L'échange amoureux sur Internet doit être vécu avec légèreté pour ne pas souffrir. Il ne faut pas s'investir, expliquent les utilisateurs avertis. Certes ! Mais cette prudence lors des premiers échanges n'est pas spécifique au Net. Elle est devenue la règle de toutes les rencontres, or c'est justement cette prudence attentiste qui fait capoter les histoires. « L'échange sur Internet est typique de notre société où l'on rêve de se rencontrer, mais où l'on se méfie de l'autre », résume Jean-Claude Kaufmann.
La preuve ? Celles qui choisissent la « spontanéité » et fuient tout moyen artificiel de rencontres n'échappent pas pour autant à la lourdeur des rendez-vous, où, obsessionnellement, elles se demandent si celui-là est le bon. Le cas d'Irène est exemplaire : à 29 ans, la jeune femme ne perd pas une occasion de rencontrer des hommes chez des amis et, en moins de deux ans, la jeune femme a enchaîné ce qu'elle appelle avec humour des « dates », qu'elle prononce à l'anglaise. « La première fois qu'on se revoit, ça se passe bien. On se découvre et l'on a beaucoup de choses à se dire. Le problème, c'est la deuxième fois. On ne sait plus quoi se dire. Chacun sait pourquoi l'autre est là. Rien ne se passe, c'est un cauchemar ! »
La spontanéité n'a donc rien à voir avec le mode de rencontre. C'est un état d'esprit ! A la deuxième rencontre, Irène ne voit plus que « les détails qui tuent », la cravate mal assortie ou les hésitations au moment de payer l'addition, car elle reconnaît elle-même avoir une idée très précise de ce qu'elle cherche. « J'ai eu une histoire de deux ans avec un mec pile dans ma cible, raconte encore la jeune femme. Il bossait dans la finance, gagnait bien sa vie. Il était drôle et j'étais amoureuse. » Mais patatras : « Il s'est acheté un appartement et, au moment de signer, j'ai compris qu'il n'était pas question que je m'y installe : après deux ans de relations ! Alors, je l'ai mis au pied du mur : tu t'engages ou c'est fini. Il m'a répondu : c'est fini ! »
Aujourd'hui, avec le recul, Irène se dit qu'elle devrait être plus ouverte. Mais comment se refaire ? « C'est du pragmatisme, se défend-elle. Je sais très bien que je ne vais pas tomber amoureuse d'un homme avec qui je n'ai rien en commun. » Elle se dit aussi qu'elle devrait être plus patiente : « C'est débile, je sais, mais dès que ça colle un tant soit peu, je me demande déjà comment sonne mon prénom suivi de son nom ! »

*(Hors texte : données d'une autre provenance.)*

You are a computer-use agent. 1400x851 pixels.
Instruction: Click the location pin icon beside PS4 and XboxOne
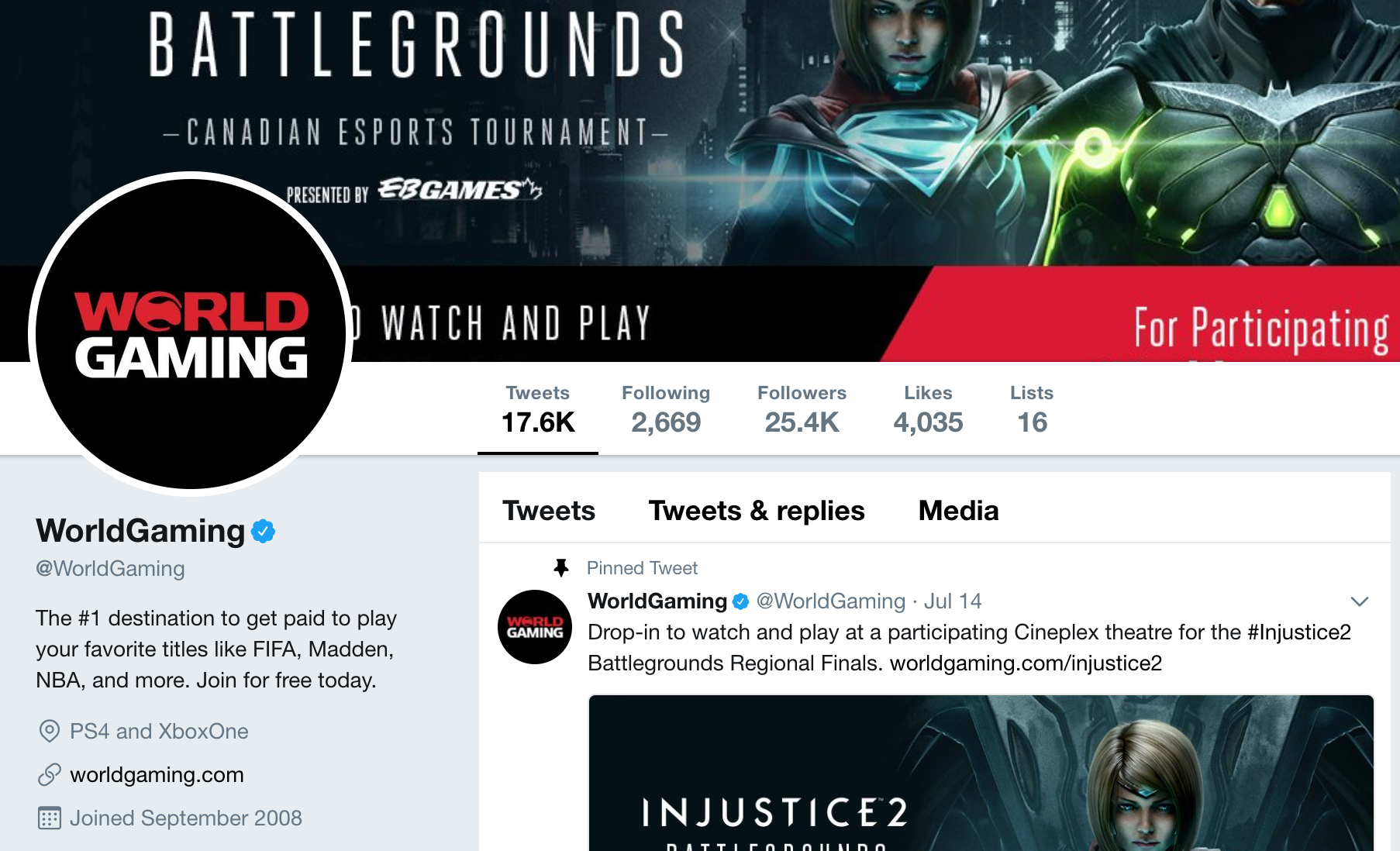coord(50,731)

Les hommes sont paumés ! Très banale, l'histoire d'Irène ! Lisa a 36 ans et doit, elle aussi, apprendre à maîtriser son impatience : « Avant, je cherchais le gendre idéal, CSP +, et, au bout d'une heure, je lui demandais : t'es marié ? tu en es où ? tu te sens prêt à t'engager ? J'en ai fait fuir pas mal ! »
En filigrane, pour ces trentenaires, la délicate question des enfants devient un sérieux handicap : « Ce n'est pas que les hommes ne veulent pas devenir pères, estime le psychiatre et spécialiste du couple Serge Hefez. Mais aujourd'hui, le désir d'enfants doit aussi être le leur. » Or, on le sait, en la matière, homme et femme ne sont pas à égalité : à 30 ans, l'horloge biologique des femmes sonne de manière impérieuse ; les hommes, eux, ont tout le temps.